O Cannes Lions já foi reduto exclusivo criativo, já foi comparado ao Fórum de Davos e até com as Olimpíadas. Como bom sexagenário, porém, ele passa a pensar seu futuro baseado nas origens e, mesmo tendo ganhado milhares de novos adeptos e uma agenda bem além da avaliação de trabalhos publicitários, pretende manter claro o foco central na entrega de seus tradicionais Leões. “O Cannes Lions ainda é totalmente baseado na premiação, nos Leões e nos trabalhos aqui inscritos. Se eu tivesse que abrir mão de todo o restante da agenda do festival para manter isso, eu faria. A premiação é o coração do evento, especialmente porque mostra o caminho para o futuro da indústria. É ela que faz tudo acontecer.

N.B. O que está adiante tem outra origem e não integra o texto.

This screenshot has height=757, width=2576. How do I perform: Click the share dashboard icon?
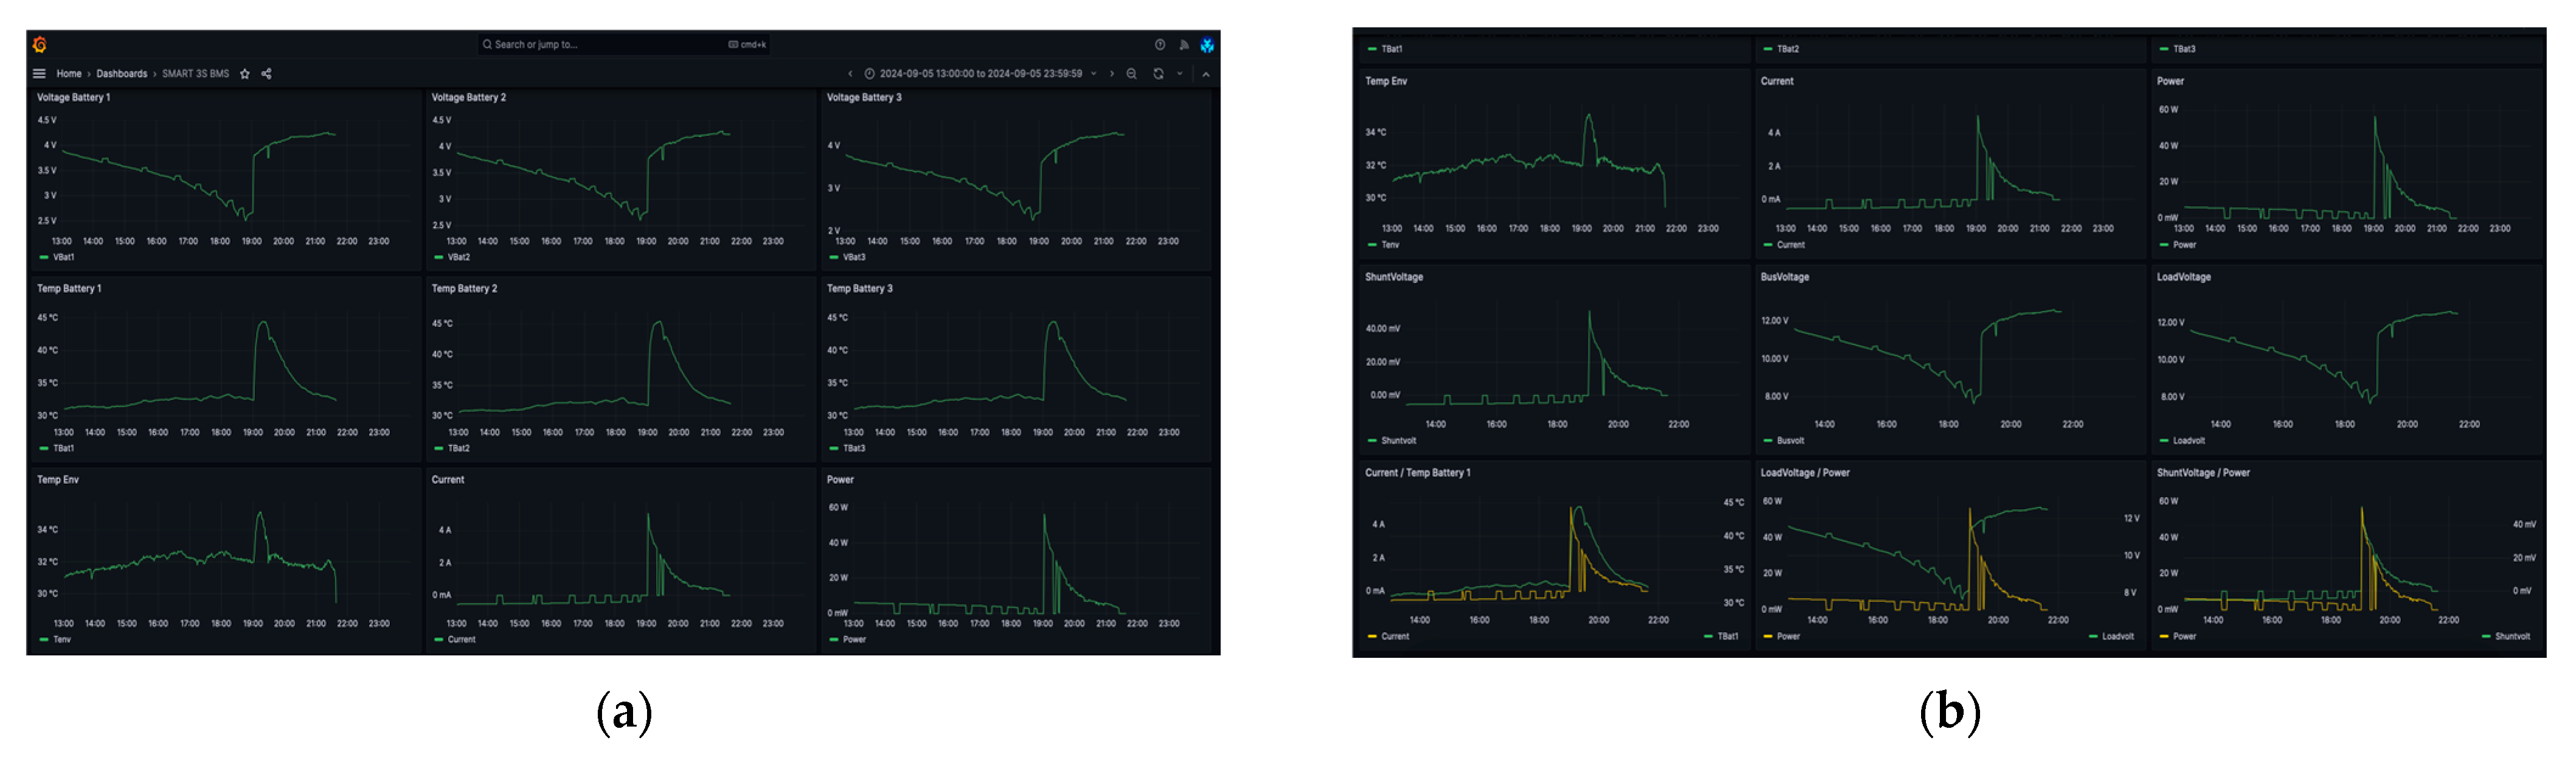266,74
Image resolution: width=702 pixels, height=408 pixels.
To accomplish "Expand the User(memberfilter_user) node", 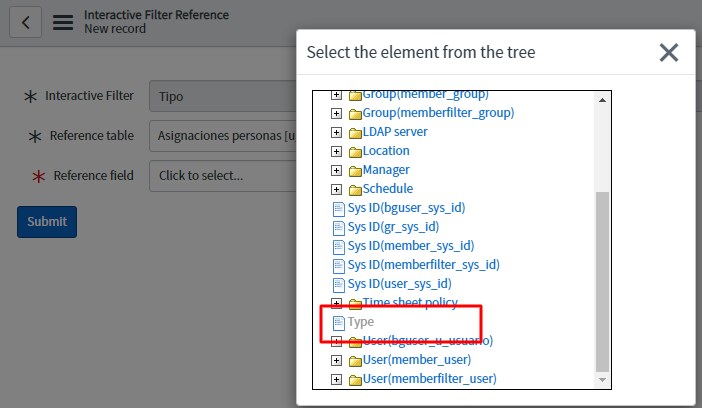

É em torno dos Leões que acontece essa enorme reunião de grandes profissionais que acompanham o Cannes Lions hoje”, declarou Philip Thomas, CEO do Lions Festivals – sub divisão do inglês Top Right Group, controlador do festival, em entrevista exclusiva ao propmark dois dias antes do início da edição de número 60 do evento.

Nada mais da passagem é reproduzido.